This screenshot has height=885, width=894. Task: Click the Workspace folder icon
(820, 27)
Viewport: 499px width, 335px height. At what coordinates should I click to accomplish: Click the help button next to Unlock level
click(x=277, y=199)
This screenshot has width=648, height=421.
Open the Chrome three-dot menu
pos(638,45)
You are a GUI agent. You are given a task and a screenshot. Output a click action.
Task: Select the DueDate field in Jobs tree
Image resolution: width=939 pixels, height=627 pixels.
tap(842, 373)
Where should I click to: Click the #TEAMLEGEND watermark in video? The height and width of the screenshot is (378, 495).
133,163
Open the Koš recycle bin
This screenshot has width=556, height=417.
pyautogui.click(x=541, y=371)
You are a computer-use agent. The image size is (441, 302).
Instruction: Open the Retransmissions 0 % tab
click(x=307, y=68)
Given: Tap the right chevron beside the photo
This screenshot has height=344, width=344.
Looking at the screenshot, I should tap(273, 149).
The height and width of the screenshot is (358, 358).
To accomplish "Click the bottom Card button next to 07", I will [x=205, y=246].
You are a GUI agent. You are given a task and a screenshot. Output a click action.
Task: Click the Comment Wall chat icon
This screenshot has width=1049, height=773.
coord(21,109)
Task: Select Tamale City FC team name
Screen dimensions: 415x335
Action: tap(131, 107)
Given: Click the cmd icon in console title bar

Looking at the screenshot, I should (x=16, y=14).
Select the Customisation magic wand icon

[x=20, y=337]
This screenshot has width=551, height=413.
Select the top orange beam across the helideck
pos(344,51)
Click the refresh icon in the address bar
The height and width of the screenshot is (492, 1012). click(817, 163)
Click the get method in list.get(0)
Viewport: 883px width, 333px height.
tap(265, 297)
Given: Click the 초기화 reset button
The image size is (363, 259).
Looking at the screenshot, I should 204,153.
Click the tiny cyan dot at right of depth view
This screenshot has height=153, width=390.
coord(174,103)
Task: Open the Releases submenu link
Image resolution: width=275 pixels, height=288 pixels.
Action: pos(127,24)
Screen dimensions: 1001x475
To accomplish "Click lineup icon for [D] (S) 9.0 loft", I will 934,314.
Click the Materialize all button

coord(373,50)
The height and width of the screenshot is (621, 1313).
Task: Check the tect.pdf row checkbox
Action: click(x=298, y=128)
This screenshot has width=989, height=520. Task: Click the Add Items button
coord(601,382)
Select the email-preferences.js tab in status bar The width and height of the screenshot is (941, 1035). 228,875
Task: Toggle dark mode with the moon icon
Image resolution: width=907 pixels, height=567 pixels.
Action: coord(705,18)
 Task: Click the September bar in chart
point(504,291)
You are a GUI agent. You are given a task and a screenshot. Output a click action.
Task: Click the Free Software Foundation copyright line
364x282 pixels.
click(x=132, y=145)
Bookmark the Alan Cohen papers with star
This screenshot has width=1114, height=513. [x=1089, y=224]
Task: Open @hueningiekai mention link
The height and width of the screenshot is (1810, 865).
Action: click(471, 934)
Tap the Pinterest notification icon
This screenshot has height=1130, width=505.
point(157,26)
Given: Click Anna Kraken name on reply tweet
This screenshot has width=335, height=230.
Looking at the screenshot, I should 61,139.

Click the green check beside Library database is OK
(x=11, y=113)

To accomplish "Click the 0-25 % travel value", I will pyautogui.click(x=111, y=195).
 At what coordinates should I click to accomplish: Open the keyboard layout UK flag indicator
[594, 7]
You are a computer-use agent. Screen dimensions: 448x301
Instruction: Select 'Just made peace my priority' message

What you need to do: Reproduce the data shown above with every line intact.

Result:
This screenshot has height=885, width=894. Task: Click the Workspace folder icon
(820, 27)
Viewport: 499px width, 335px height. At what coordinates should I click to accomplish: Click the help button next to Unlock level
click(x=277, y=199)
This screenshot has width=648, height=421.
Open the Chrome three-dot menu
pos(638,45)
You are a GUI agent. You are given a task and a screenshot. Output a click action.
Task: Select the DueDate field in Jobs tree
Image resolution: width=939 pixels, height=627 pixels.
tap(842, 373)
Where should I click to: Click the #TEAMLEGEND watermark in video? The height and width of the screenshot is (378, 495).
133,163
Open the Koš recycle bin
This screenshot has width=556, height=417.
pyautogui.click(x=541, y=371)
You are a computer-use agent. The image size is (441, 302).
Instruction: Open the Retransmissions 0 % tab
click(x=307, y=68)
Given: Tap the right chevron beside the photo
This screenshot has height=344, width=344.
Looking at the screenshot, I should tap(273, 149).
The height and width of the screenshot is (358, 358).
To accomplish "Click the bottom Card button next to 07", I will [x=205, y=246].
You are a GUI agent. You are given a task and a screenshot. Output a click action.
Task: Click the Comment Wall chat icon
This screenshot has width=1049, height=773.
coord(21,109)
Task: Select Tamale City FC team name
Screen dimensions: 415x335
Action: tap(131, 107)
Given: Click the cmd icon in console title bar

Looking at the screenshot, I should (x=16, y=14).
Select the Customisation magic wand icon

[x=20, y=337]
This screenshot has width=551, height=413.
Select the top orange beam across the helideck
pos(344,51)
Click the refresh icon in the address bar
The height and width of the screenshot is (492, 1012). click(817, 163)
Click the get method in list.get(0)
Viewport: 883px width, 333px height.
tap(265, 297)
Given: Click the 초기화 reset button
The image size is (363, 259).
Looking at the screenshot, I should 204,153.
Click the tiny cyan dot at right of depth view
This screenshot has height=153, width=390.
coord(174,103)
Task: Open the Releases submenu link
Image resolution: width=275 pixels, height=288 pixels.
Action: pos(127,24)
Screen dimensions: 1001x475
To accomplish "Click lineup icon for [D] (S) 9.0 loft", I will 934,314.
Click the Materialize all button

coord(373,50)
The height and width of the screenshot is (621, 1313).
Task: Check the tect.pdf row checkbox
Action: click(x=298, y=128)
This screenshot has width=989, height=520. Task: Click the Add Items button
coord(601,382)
Select the email-preferences.js tab in status bar The width and height of the screenshot is (941, 1035). 228,875
Task: Toggle dark mode with the moon icon
Image resolution: width=907 pixels, height=567 pixels.
Action: coord(705,18)
 Task: Click the September bar in chart
point(504,291)
You are a GUI agent. You are given a task and a screenshot. Output a click action.
Task: Click the Free Software Foundation copyright line
364x282 pixels.
click(x=132, y=145)
Bookmark the Alan Cohen papers with star
This screenshot has width=1114, height=513. [x=1089, y=224]
Task: Open @hueningiekai mention link
The height and width of the screenshot is (1810, 865).
Action: click(471, 934)
Tap the Pinterest notification icon
This screenshot has height=1130, width=505.
point(157,26)
Given: Click Anna Kraken name on reply tweet
This screenshot has width=335, height=230.
Looking at the screenshot, I should 61,139.

Click the green check beside Library database is OK
(x=11, y=113)

To accomplish "Click the 0-25 % travel value", I will pyautogui.click(x=111, y=195).
 At what coordinates should I click to accomplish: Open the keyboard layout UK flag indicator
[594, 7]
You are a computer-use agent. Screen dimensions: 448x301
Instruction: Select 'Just made peace my priority' message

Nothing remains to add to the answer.